Omitting all pictures, copy word for word the lines from the line containing "Click the Spanish flag icon" through the final line of the entries.

→ **Record extracts**:
========================================

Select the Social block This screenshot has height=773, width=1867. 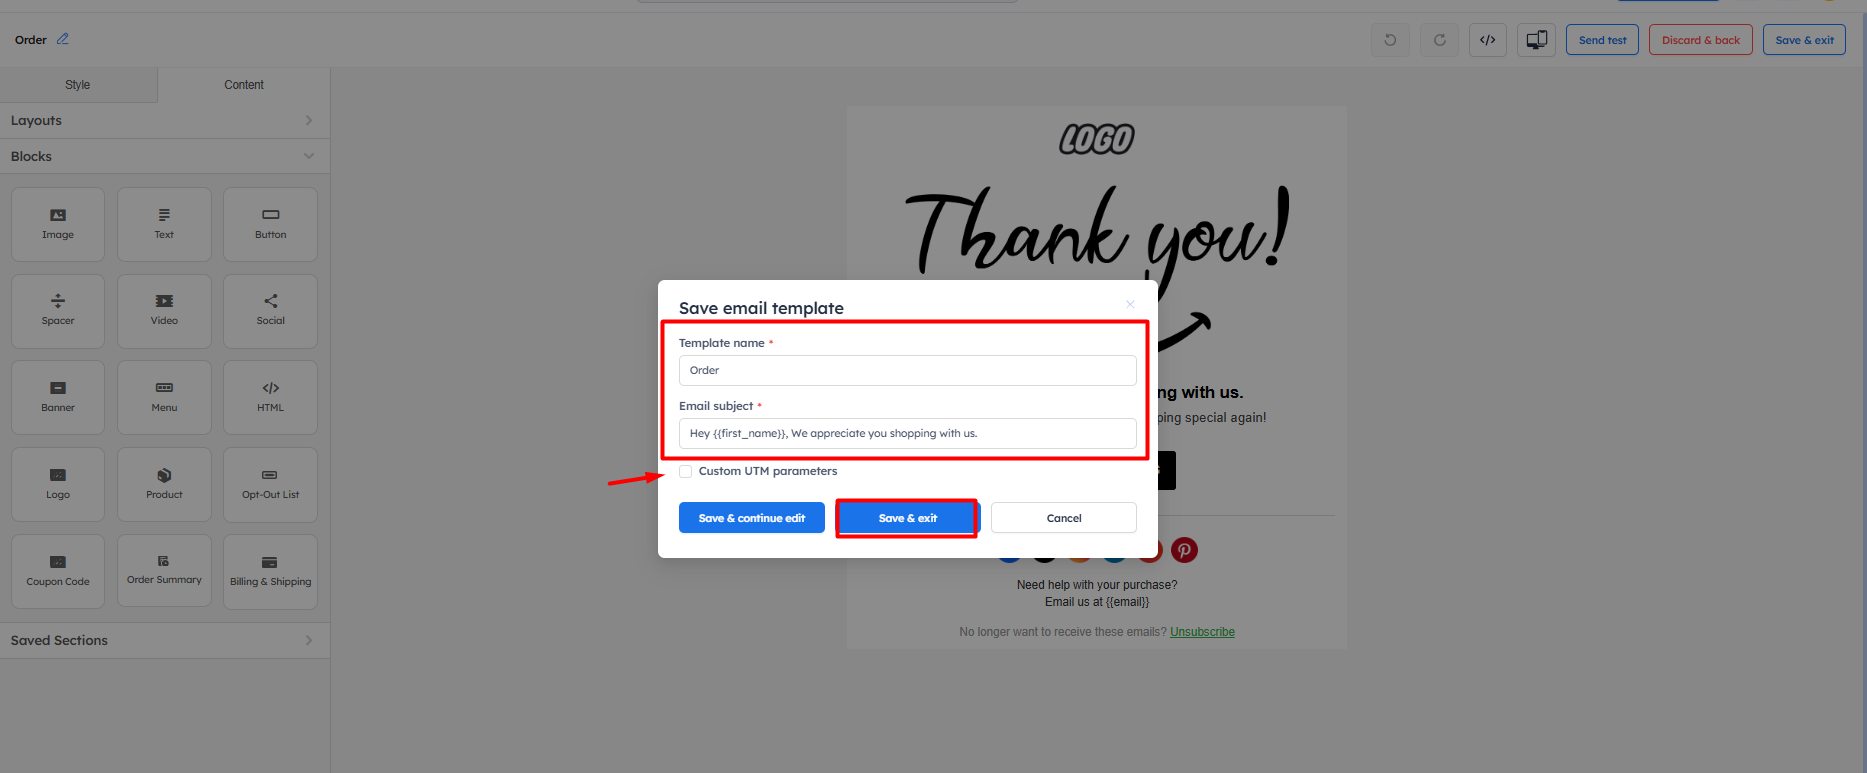pyautogui.click(x=270, y=311)
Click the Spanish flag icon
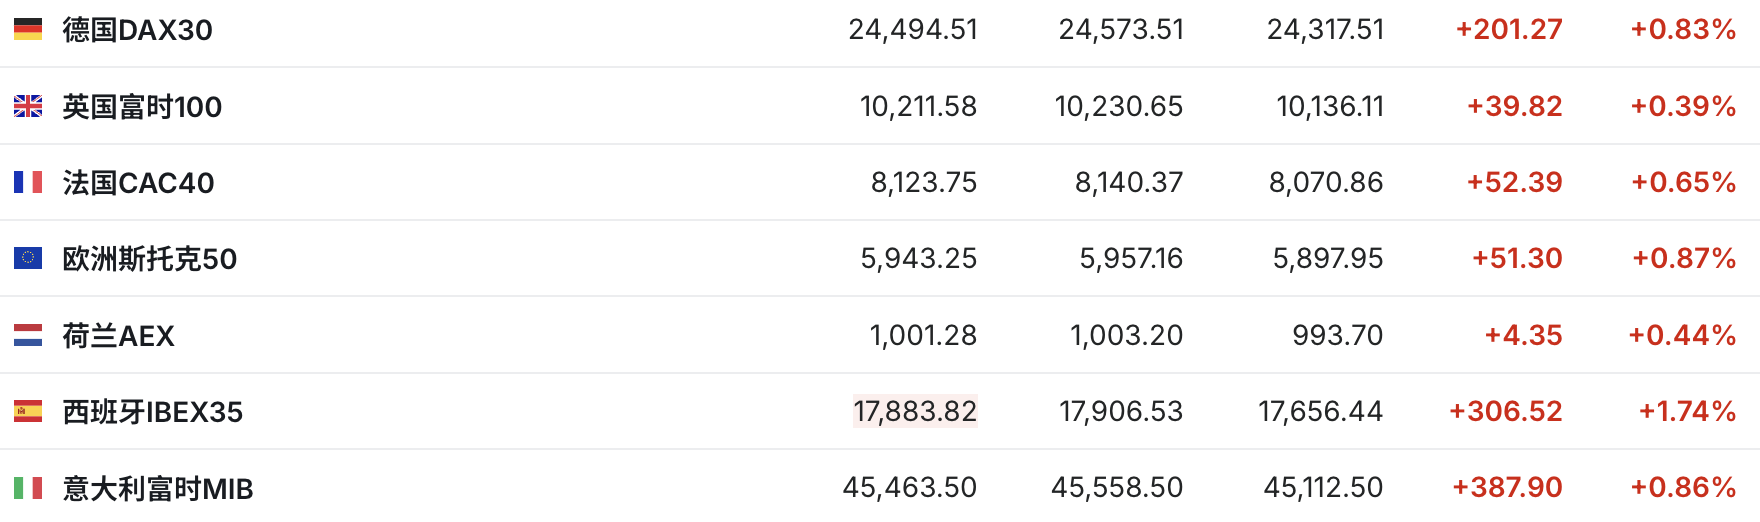This screenshot has width=1760, height=522. 28,411
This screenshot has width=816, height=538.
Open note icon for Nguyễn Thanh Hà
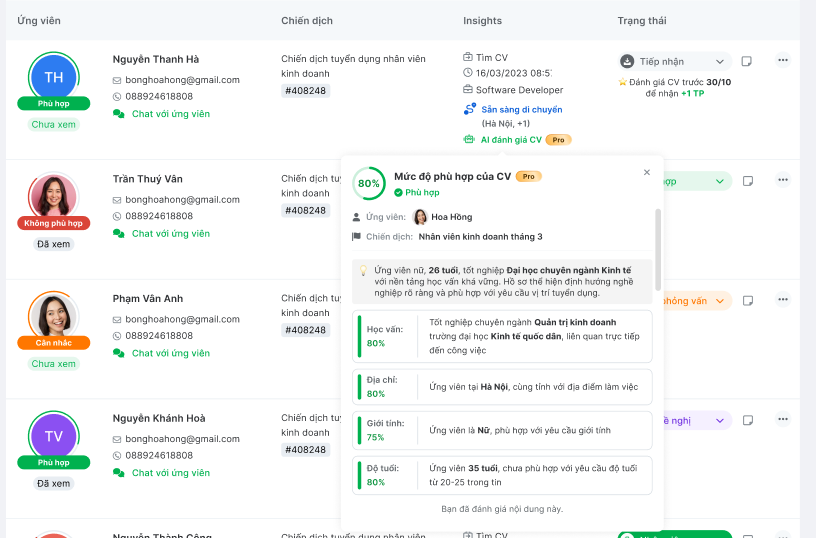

========================================

→ **Problem solution**:
Click the Spanish flag icon
This screenshot has width=1760, height=522. 28,411
This screenshot has width=816, height=538.
Open note icon for Nguyễn Thanh Hà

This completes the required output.